On the cloud privacy law is not feasible

David Linthicum interviewed this article is a CTO of the Bick Group and a recognized expert in the computing industry. In the past decade, he devoted himself to the research of technologies and strategies related to cloud computing and how to better integrate the cloud computing services with modern enterprises.

To make cloud services more customer-friendly for managing cloud users, privacy advocacy groups and technology providers such as the EFF, ACLU, eBay, Google and Microsoft have repeatedly applied to Congress for changes to the privacy laws. The reason vendors are backing this move is because they fear customers will not be able to use the cloud services they provide without adequate regulatory and privacy protections. Conceptually speaking, the change of this law is necessary, but in fact it is a great inconvenience to implement this measure. It can even be said that it can not be implemented.

The truth is this: Since 1986, the United States has not amended its privacy law. With the rapid development of cloud computing and the increasing storage of sensitive data to external storage devices, many people believe it is time to revisit these rules in order to adapt to the changing times.

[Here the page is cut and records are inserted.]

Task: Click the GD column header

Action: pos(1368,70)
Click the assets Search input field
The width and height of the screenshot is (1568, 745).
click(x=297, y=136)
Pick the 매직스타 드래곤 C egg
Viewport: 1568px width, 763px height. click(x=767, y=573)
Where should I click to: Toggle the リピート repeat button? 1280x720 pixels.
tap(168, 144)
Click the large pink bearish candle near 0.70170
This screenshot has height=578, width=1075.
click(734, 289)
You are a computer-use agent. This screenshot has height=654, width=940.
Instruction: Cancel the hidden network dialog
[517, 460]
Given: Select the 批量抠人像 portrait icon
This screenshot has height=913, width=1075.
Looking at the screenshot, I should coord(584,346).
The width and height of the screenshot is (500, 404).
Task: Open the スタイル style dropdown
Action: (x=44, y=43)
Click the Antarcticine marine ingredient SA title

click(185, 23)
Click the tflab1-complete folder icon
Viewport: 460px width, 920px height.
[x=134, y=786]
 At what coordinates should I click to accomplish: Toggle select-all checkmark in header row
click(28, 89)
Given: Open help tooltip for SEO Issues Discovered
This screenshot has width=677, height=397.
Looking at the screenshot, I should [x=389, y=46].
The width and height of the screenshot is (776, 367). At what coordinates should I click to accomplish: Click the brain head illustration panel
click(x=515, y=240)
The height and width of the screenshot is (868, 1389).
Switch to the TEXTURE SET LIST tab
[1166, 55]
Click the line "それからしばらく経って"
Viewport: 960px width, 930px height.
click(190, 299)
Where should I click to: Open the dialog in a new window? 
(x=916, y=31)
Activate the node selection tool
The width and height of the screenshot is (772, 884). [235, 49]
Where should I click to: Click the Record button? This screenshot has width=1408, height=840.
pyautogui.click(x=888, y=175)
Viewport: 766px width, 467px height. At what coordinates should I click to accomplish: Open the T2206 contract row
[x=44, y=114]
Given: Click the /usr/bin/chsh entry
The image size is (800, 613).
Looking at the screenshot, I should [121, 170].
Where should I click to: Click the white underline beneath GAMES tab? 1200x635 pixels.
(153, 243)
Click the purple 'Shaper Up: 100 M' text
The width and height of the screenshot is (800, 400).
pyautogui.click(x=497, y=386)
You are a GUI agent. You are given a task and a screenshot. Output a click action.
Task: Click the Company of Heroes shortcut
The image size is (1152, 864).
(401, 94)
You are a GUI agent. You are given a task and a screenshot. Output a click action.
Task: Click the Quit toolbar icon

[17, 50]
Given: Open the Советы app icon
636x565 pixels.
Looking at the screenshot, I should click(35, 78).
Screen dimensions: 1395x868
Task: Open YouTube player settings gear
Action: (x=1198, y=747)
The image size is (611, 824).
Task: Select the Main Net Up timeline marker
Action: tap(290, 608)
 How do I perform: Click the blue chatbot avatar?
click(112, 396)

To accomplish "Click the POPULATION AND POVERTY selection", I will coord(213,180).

However, I always worry about software experts when working with governments to create new laws, and now I'm starting to worry about cloud computing again. And, I still have the following questions.

First, any rule has a tendency to prevent innovation from occurring when it is done in full accordance with the rules, and the rules tend to make the rule itself more chaotic, as was the case with the introduction of the financial reporting guidelines early in this century. So, I think the same goes for the development of cloud privacy laws.

Second, in many cases, when a law is voted on by the Congress, its secrecy requirements and mechanisms are outdated. At this moment, the new question will appear again. Unless there is a regulatory body constantly updating these legal provisions, the only problems that emerge can be resolved in a timely manner. But please do not create a specialized agency for this purpose!

Finally, the law of cloud computing will be worldwide. It is impossible for the United States to make these laws applicable to other countries, so that other countries will formulate their own rules, which will make the situation more complicated.

So what can we do? The solution to the problem requires the involvement of the industry, which means that cloud providers, IT experts, and users, both you and I, are actively involved. We need to study the specific needs of privacy and security and we must stop useless copywriting. This also means that we have to figure out how to encrypt data, where access control is needed, and how to do it.

This is very simple. Unless the government intervenes, of course, the costs will increase and the efficiency will decline.